With a pledge of future profitability and an apology for past bad manners, Tesla CEO Elon Musk was upbeat in his conversation with analysts during a second-quarter conference call Wednesday.
Tesla shares soared as much as 11 percent in after-hours trading. The stock has been under pressure for some time as investors have worried about the cash the company was burning and whether it would be able to sustain its profitability.
The electric car maker's second-quarter loss was wider than analysts expected, but the company backed its prior forecast that calls for profitable third and fourth quarters.
"From an operating plant standpoint, from onwards I really want to emphasize our goal is to be profitable and cash flow positive for every quarter going forward," Musk said on the call. He added that recessions, or force majeure events could derail the plan but the goal is to be achieving positive GAAP income and cash flow "every quarter from here on out."
Increased rates of production, improving margins, and cost cutting is helping Tesla hit its goal.
Here's how the company did compared with what Wall Street expected:
- Losses: $3.06 per share vs. $2.92 per share forecast by Thomson Reuters
- Revenue: $4.00 billion vs. $3.92 billion forecast by Thomson Reuters
One big step it made was completing its major cost restructuring plan in the second quarter, the company said. Tesla had $2.2 billion in cash on hand at the end of the quarter, and expects its cash reserves to grow in the second half of the year. It also now expects to spend less that $2.5 billion in capital expenditures in 2018, far below the $3.4 billion it spent in 2017.
This quarterly update is a crucial one for Tesla.
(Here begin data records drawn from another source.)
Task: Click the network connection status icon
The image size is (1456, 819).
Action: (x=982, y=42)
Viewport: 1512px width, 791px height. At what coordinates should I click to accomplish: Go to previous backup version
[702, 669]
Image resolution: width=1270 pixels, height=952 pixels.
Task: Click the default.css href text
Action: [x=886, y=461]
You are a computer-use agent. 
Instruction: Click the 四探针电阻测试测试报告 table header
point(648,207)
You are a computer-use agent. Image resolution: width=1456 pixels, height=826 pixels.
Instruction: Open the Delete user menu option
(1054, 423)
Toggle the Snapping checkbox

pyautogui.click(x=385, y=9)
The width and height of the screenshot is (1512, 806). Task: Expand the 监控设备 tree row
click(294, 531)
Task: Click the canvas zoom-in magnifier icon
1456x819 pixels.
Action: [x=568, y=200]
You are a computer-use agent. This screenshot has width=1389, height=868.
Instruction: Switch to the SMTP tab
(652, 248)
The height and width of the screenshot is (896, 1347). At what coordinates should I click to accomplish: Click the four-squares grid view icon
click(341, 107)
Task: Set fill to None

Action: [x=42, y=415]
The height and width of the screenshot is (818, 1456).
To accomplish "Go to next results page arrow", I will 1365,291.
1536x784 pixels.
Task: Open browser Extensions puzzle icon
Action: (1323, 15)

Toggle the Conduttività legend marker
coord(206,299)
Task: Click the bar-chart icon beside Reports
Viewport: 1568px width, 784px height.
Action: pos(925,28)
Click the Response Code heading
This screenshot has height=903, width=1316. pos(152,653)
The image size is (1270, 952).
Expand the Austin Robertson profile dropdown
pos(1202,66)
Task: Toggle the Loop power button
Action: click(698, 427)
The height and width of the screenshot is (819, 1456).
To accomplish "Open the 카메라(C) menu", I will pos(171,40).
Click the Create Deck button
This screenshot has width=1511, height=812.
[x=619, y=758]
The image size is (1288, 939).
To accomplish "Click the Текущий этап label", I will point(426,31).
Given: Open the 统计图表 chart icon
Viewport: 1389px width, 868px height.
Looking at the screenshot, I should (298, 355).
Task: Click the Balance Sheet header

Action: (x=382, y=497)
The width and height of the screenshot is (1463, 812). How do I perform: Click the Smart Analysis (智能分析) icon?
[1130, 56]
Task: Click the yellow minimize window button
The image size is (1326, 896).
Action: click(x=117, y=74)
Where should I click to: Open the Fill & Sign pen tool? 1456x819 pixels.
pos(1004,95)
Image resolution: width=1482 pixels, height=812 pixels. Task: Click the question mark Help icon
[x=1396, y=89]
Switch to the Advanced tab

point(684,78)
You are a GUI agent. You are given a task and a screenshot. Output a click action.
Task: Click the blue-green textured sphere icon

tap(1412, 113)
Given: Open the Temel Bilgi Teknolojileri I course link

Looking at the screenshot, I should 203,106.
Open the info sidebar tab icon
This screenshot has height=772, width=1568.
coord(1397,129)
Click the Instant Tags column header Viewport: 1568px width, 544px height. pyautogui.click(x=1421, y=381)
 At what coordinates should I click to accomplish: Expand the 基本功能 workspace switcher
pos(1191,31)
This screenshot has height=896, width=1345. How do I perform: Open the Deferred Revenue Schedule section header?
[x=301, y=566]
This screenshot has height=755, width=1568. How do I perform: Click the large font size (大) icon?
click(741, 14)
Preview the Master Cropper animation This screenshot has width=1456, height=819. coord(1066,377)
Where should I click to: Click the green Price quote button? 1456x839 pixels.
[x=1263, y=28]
Investors have growing concerns about Tesla's ability to be consistently profitable, reported quality problems with its cars, and overall demand for the Model 3, which is the company's biggest bet by far.
Tesla said it produced 53,339 vehicles in the second quarter and delivered 22,319 Model S and Model X vehicles and 18,449 Model 3 vehicles, totaling 40,768 deliveries.
The company said in July it was able to repeatedly hit its target of producing 5,000 Model 3 vehicles per week.
Production, though, is many months behind schedule and the company has resorted to setting up assembly lines in temporary tent structures.